=== TEXTE FOURNI ===

Pourquoi ? Qui bloque ce qui semble si simple et humain : un cessez-le-feu, permettre aux enfants de retourner à l’école, laisser les marchés respirer ?

La réponse est cruelle, mais claire : la paix menace les intérêts puissants. Voici qui s’oppose à la paix… et pourquoi.

  1. Les « Forces d’autodéfense » — Des brigades armées utilisées comme outils

Elles sont souvent appelées « brigades » par l’oligarchie, ses médias, l’État, et reprises par la diaspora : un terme poli pour désigner des gangs armés locaux défendant le statu quo mais présentés comme une « protection ». Qui sont-elles ? Pour la plupart, ce sont des jeunes désœuvrés, des chômeurs, des exclus – des hommes pour qui les armes sont devenues une source de revenus auprès des puissants et un moyen d’ascension sociale. Ils vivent désormais de leur dépendance envers ceux qui les paient pour « défendre » un quartier : nourriture, toit, épargne, puis armes et munitions. Ils sont armés. Et on leur permet de se reproduire.

Qui souhaite la paix quand sa nourriture dépend des armes ?

Ces jeunes – d’abord victimes – deviennent complices du maintien du désordre lorsqu’ils vivent de la violence. Ils tuent continuellement des innocents, principalement issus des quartiers vilipendés et criminalisés de Viv Ansanm – voisins, commerçants, jeunes sans-abri – et ces morts, à leur tour, alimentent la colère et la réaction des chefs de groupes armés ancrés dans ces mêmes quartiers.

=== DOCUMENTS FOURNIS ===

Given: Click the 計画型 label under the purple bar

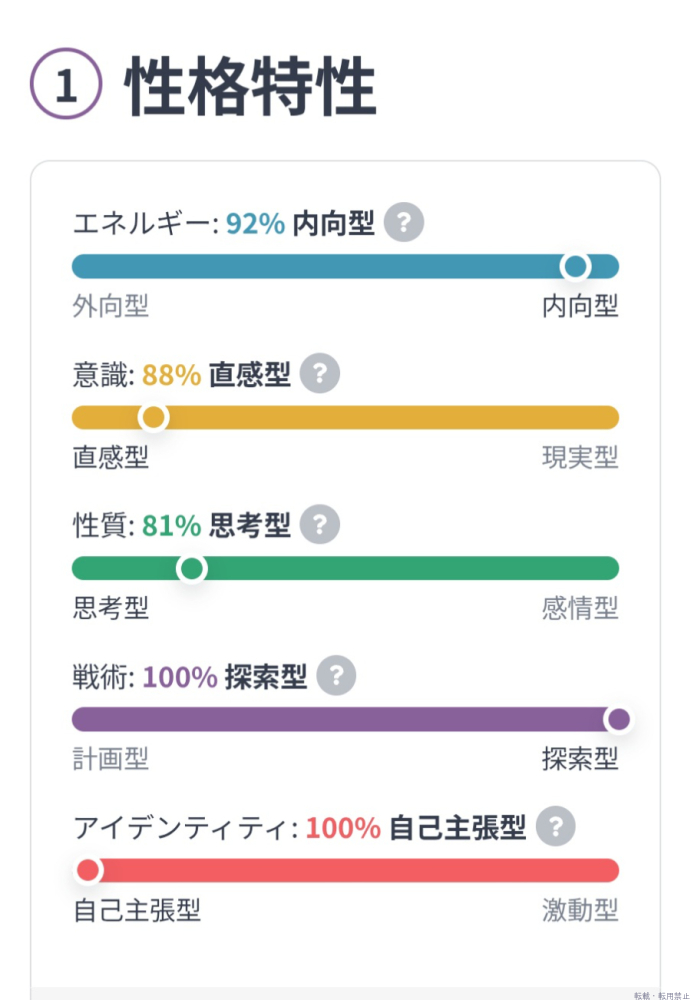Looking at the screenshot, I should click(x=111, y=759).
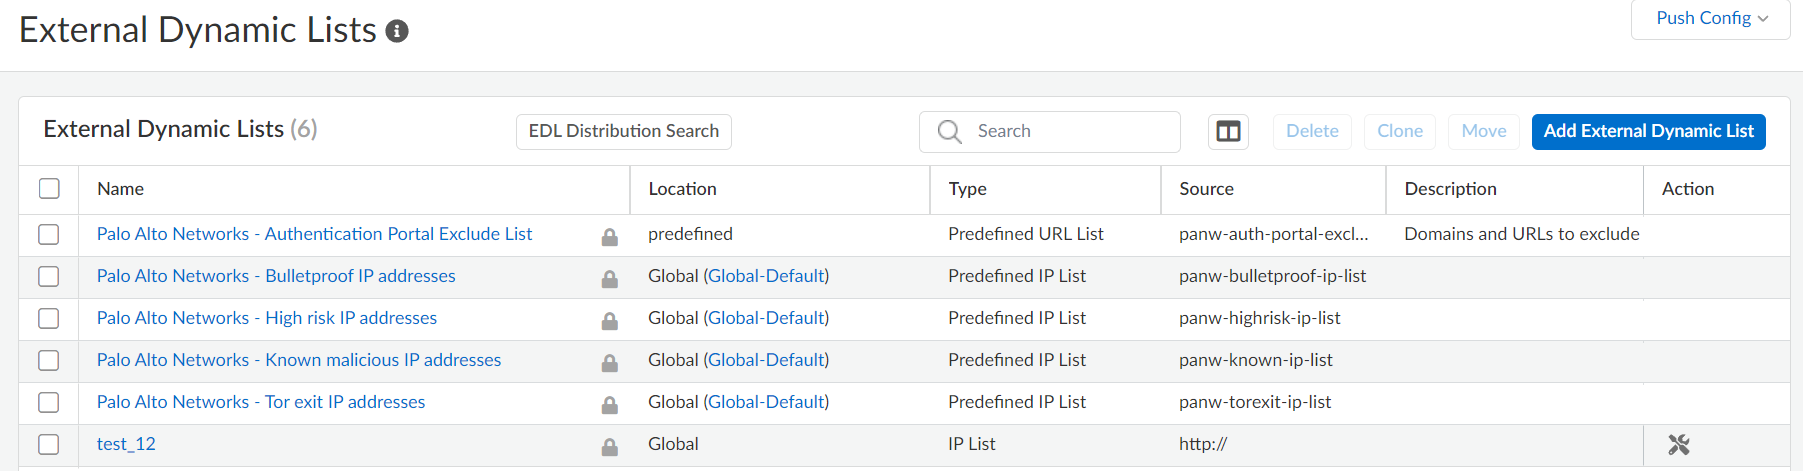
Task: Open the test_12 list link
Action: coord(126,444)
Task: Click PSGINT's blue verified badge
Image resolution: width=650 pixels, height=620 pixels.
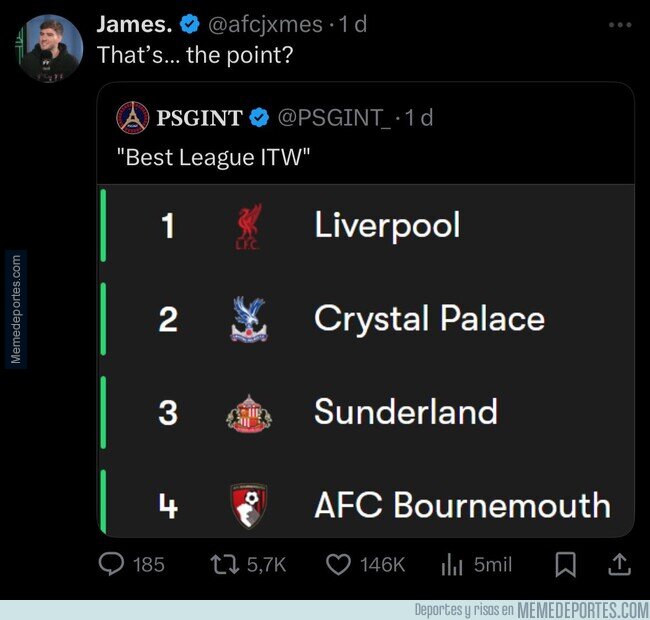Action: (258, 118)
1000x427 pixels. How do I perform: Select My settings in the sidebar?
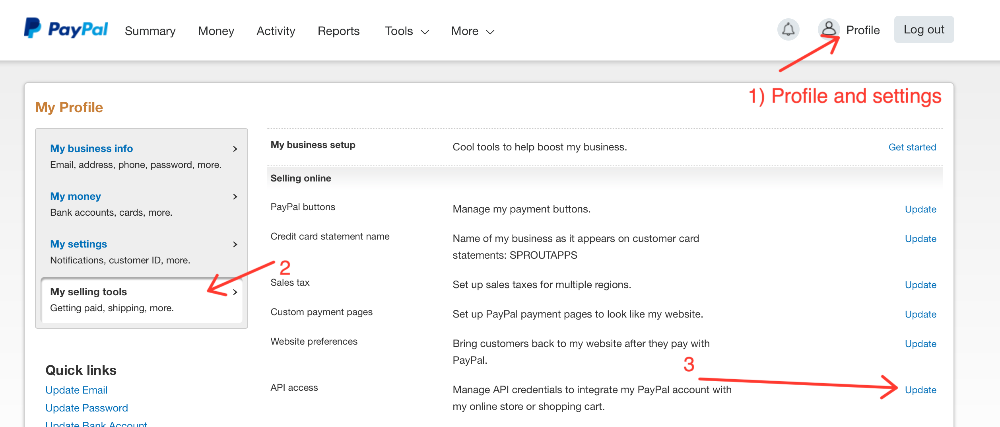point(140,251)
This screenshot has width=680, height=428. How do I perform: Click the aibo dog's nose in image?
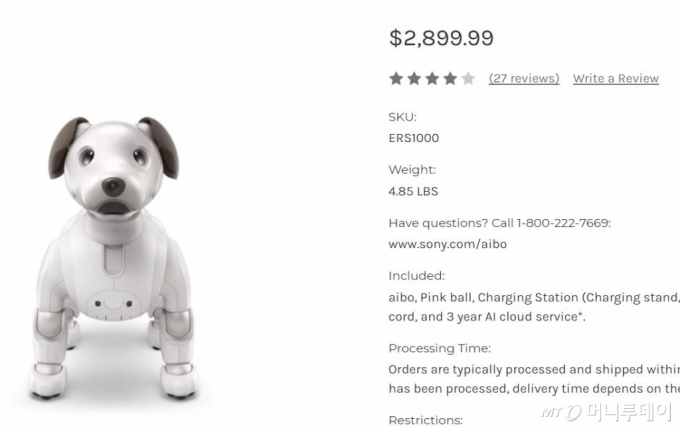(x=114, y=186)
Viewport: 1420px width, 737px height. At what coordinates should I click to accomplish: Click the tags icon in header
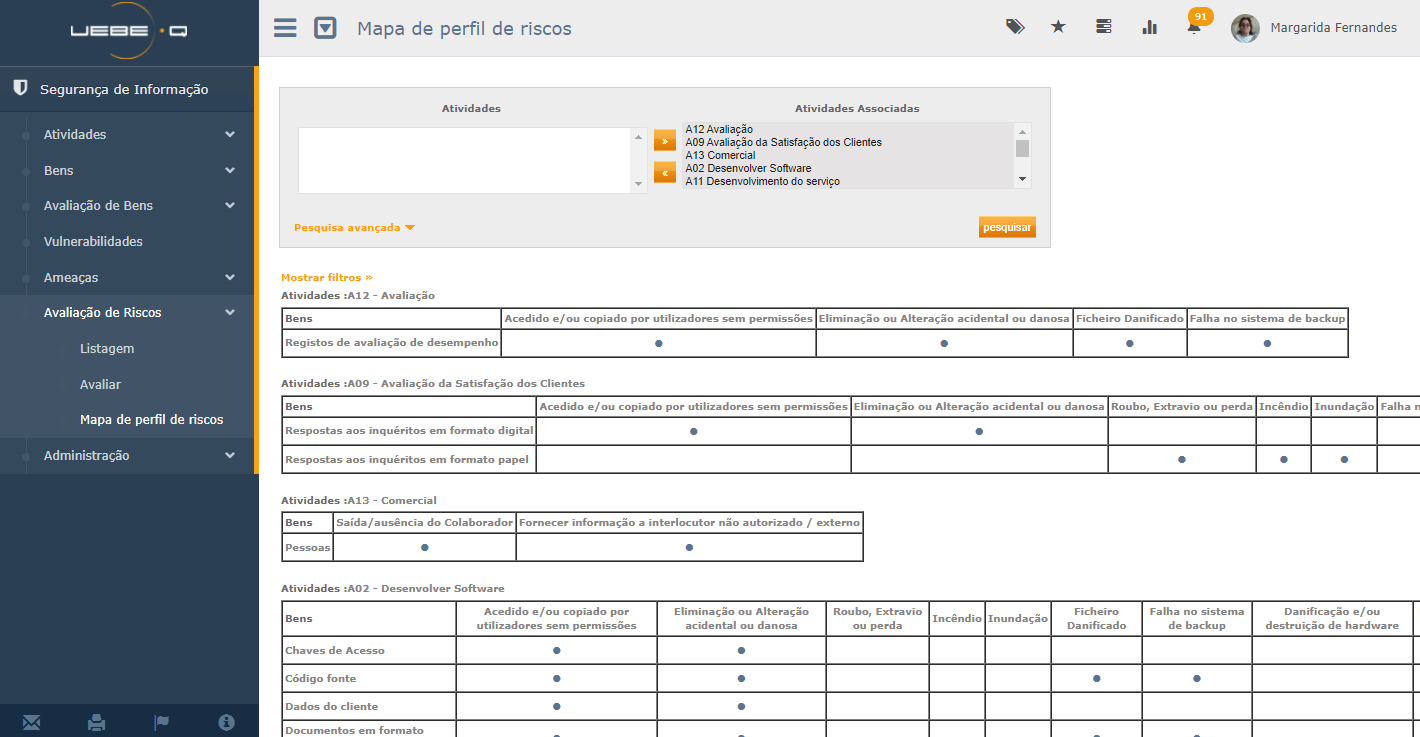(x=1015, y=27)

===

* _CONSIGNES_
• A. Répondez à ces questions sur le texte consacré aux « Forces d'autodéfense » :
(i) Selon le texte, que menace la paix ?
(ii) Quel terme l'oligarchie, ses médias et l'État emploient-ils souvent pour désigner ces groupes ?
(iii) De quels quartiers sont principalement issus les innocents que ces jeunes tuent ?
• B. Réécrivez le passage du texte sur les « Forces d'autodéfense » qui va de « Elles sont souvent » jusqu'à « dépend des armes ? », en substituant « groupes armés de quartier » à « gangs armés locaux ».

* _CORRIGÉ_
• A.
(i) Les intérêts puissants.
(ii) Le terme « brigades ».
(iii) Des quartiers vilipendés et criminalisés de Viv Ansanm.

• B.
Elles sont souvent appelées « brigades » par l’oligarchie, ses médias, l’État, et reprises par la diaspora : un terme poli pour désigner des groupes armés de quartier défendant le statu quo mais présentés comme une « protection ». Qui sont-elles ? Pour la plupart, ce sont des jeunes désœuvrés, des chômeurs, des exclus – des hommes pour qui les armes sont devenues une source de revenus auprès des puissants et un moyen d’ascension sociale. Ils vivent désormais de leur dépendance envers ceux qui les paient pour « défendre » un quartier : nourriture, toit, épargne, puis armes et munitions. Ils sont armés. Et on leur permet de se reproduire.

Qui souhaite la paix quand sa nourriture dépend des armes ?